In RA, both blood and synovial fluid neutrophils have an increased capacity to produce ROS (91, 92). ROS production within RA blood leads to modifications of immunoglobulin G (IgG) which are associated with increased immunogenicity and production of rheumatoid factor immune complexes (93). Within the RA joint IgG complexes, both soluble and embedded within synovial tissue, activate further ROS production by neutrophils via activation of FcγR2a and FcγR3b (Figure 2) (94, 95), and trigger degranulation of proteolytic enzymes including elastase and cathepsin G (8, 26, 56, 96–98). When this occurs at the articular surface a microenvironment of concentrated ROS, proteases and cytotoxic factors is formed, damaging the underlying structures (8). As well as damaging collagen fibers within cartilage, neutrophil granule proteases cause proteolytic cleavage and activation of proteins (matrix metalloproteinases, pro-cytokines/chemokines) and cleavage of soluble receptors to initiate trans-signaling (such as the IL-6 receptor) (8, 21, 23, 99–102). Additionally, ROS production within the joint disrupts oxidative homeostasis and drives adaptive immune responses to the synovial environment (68). ROS-induced MAPK and NF-κB activation in synovial fibroblasts activates production of pro-inflammatory prostaglandins by cyclooxygenase (COX)-2 (103). ROS also exert profound effects on the local T cell population, regulating differentiation, apoptosis and cytokine production (104, 105).

FIGURE 2

Figure 2. Neutrophil ROS production and protease release damages host tissue. In RA, immune complexes on the surface of the joint activate ROS production and protease release from granules (shaded red, green, and pink) which damages underlying cartilage and activates neighbouring immune cells and fibroblasts. Proteases also activate pro-peptides, such as cytokines produced by neutrophils and other infiltrating immune cells. A similar process is responsible for damage to blood vessels in SLE.
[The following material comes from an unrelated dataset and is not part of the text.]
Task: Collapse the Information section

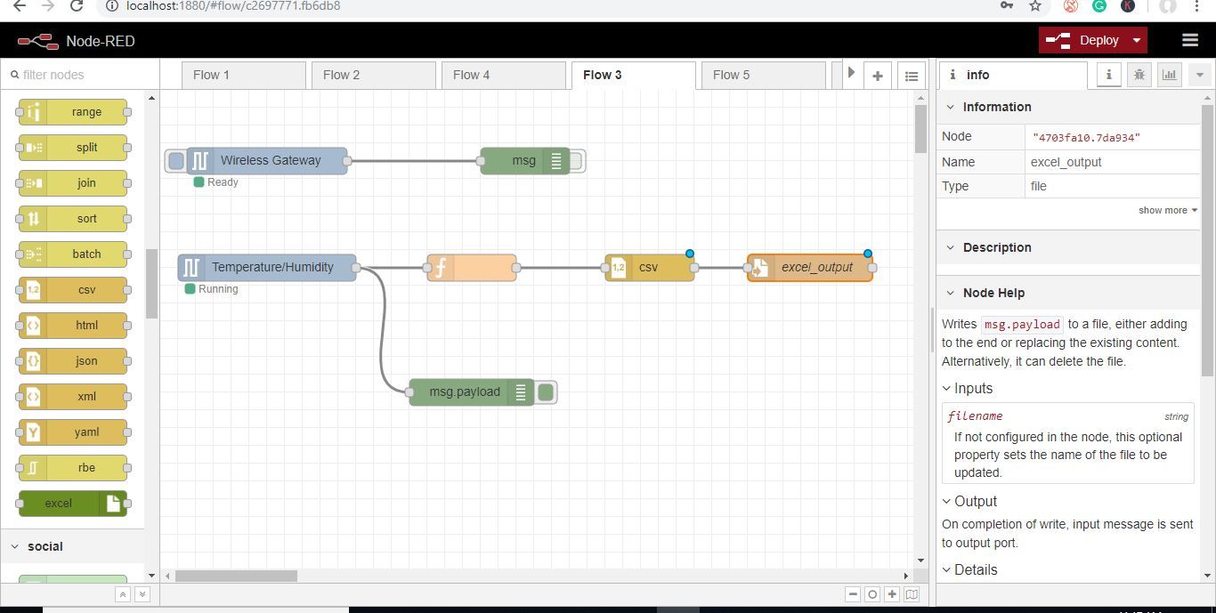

Neutrophil Extracellular Traps

Neutrophil extracellular traps (NETs) are mesh like DNA structures decorated with histones, MPO and other antimicrobial proteins expelled from neutrophils in response to infectious or inflammatory stimuli (106). They are an alternative defense mechanism by which neutrophils trap and possibly kill microbes (106, 107). Whilst the early events that signal NET production rather than phagocytosis are unclear, at least two methods of chromatin decondensation leading to NET formation (NETosis) have been described: NOX2-dependent and NOX2-independent (108). NOX2-dependent NETosis, also termed suicidal NETosis, occurs via activation of NOX2 and production of intra-phagosomal ROS. This causes increased intracellular membrane permeability, movement of elastase to the nucleus and degradation of histones leading to chromatin decondensation and NET release (109). ROS production by NOX2 promotes the morphological changes that occur during NETosis (110) and inactivates caspases to block apoptosis pathways (109). NOX2-independent NETosis does not require the production of ROS by NOX2. In this case, mitochondrial ROS combine with increased intracellular calcium levels to activate peptidyl arginase deiminase (PAD) enzymes (e.g., PAD4) leading to hypercitrullination of histones, chromatin decondensation, and NET release (111, 112). Several inflammatory agents have been reported to induce NET release, including fMLP, IL-8, LPS, nitric oxide, and TNFα (113). Many proteins decorating NET are post-translationally modified, in particular histones which have been found to be methylated, acetylated (114) and citrullinated (111, 115–117) leading to speculation that NETs may be a source of auto-antigens in auto-immune disease (8). Recent work suggests that NETs (MPO:DNA and/or elastase:DNA complexes) detected in up to 79% of RA and up to 100% of SLE sera are generated in a NOX2-independent manner (118).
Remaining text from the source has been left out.